The New York Times notes this morning that the reason for this sea change is the fact that government and consumers have been on different pages. As the United States concentrated on farm exports, the NYT reports, “American consumers have been buying more imported goods. This year the rise in imports was especially marked for processed foods, essential oils used in food and beverage processing, snack foods, red meat, wine, beer and fresh vegetables.”

Canada is the biggest market for US food exports, buying $9.7 billion. The NYT writes that the next four projected big buyers are Mexico, at $8 billion; Japan, at $7.7 billion; the European Union, at $6.5 billion; and China, at $4.6 billion.
KC's View:
We can remember as a kid learning that America was the “breadbasket of the world,” and that one of the things that made us special was the fact that we could feed not only our own people, but also millions of people around the world less fortunate.

Now, we understand that the world has changed. And we’re far from being expert in the area of import-export policy.
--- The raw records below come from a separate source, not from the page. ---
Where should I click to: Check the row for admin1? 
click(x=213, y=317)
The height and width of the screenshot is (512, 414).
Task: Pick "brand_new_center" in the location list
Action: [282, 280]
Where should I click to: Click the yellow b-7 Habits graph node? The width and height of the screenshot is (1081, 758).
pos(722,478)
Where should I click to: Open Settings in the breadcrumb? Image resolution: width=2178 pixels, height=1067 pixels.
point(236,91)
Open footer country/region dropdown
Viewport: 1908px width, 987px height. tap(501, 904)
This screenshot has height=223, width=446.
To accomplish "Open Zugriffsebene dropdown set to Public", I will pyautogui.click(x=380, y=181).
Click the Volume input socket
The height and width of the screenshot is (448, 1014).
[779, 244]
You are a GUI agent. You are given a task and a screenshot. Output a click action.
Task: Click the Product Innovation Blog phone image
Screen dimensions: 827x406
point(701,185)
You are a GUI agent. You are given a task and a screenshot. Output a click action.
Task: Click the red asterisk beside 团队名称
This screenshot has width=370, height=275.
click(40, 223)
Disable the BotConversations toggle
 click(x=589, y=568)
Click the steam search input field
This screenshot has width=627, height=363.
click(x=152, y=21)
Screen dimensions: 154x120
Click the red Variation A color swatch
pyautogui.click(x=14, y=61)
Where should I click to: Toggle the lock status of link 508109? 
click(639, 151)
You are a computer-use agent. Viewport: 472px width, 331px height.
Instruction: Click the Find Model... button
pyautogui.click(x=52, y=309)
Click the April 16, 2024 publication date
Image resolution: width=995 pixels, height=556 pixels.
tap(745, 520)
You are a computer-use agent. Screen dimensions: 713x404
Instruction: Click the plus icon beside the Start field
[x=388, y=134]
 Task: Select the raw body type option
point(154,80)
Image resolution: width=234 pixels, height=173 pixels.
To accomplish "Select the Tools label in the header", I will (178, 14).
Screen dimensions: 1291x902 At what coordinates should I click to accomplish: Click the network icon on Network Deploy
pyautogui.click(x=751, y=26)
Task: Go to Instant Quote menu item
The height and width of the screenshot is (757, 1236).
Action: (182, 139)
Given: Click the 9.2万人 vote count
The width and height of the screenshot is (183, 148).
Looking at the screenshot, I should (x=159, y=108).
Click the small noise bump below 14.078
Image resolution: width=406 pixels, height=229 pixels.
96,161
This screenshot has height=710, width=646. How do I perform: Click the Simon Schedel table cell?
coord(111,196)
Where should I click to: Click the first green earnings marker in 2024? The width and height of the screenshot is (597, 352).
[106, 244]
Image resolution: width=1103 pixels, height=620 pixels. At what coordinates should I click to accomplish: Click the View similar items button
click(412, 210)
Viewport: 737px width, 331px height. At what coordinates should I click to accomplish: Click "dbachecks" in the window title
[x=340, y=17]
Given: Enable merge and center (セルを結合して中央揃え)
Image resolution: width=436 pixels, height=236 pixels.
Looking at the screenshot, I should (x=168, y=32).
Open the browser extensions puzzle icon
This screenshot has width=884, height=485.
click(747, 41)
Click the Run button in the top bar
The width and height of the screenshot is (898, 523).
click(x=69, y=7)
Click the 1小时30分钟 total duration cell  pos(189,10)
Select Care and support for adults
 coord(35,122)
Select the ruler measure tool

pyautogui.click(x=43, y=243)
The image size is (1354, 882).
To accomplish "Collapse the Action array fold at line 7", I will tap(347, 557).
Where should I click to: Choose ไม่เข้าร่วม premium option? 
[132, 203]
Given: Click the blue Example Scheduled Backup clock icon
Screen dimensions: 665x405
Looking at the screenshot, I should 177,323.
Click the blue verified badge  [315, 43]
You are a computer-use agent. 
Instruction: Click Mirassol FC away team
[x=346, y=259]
But we hope that somehow we haven’t squandered one of our greatest advantages as a nation – the ability to fill people’s bellies, and to teach them to feed themselves.

As a people, we spend an awful lot of time worrying about the obesity issue, but spend precious little time thinking and talking about worldwide famine, which still affects tens of millions of people.

We’ve met a lot of great people in the years we’ve been writing about this business, but among the best folks we’ve encountered are those who, in the latter parts of their careers, decide to devote their energies to helping less fortunate people around the world to figure out how to feed themselves.

We read this story, and we wonder if somehow an opportunity has been missed.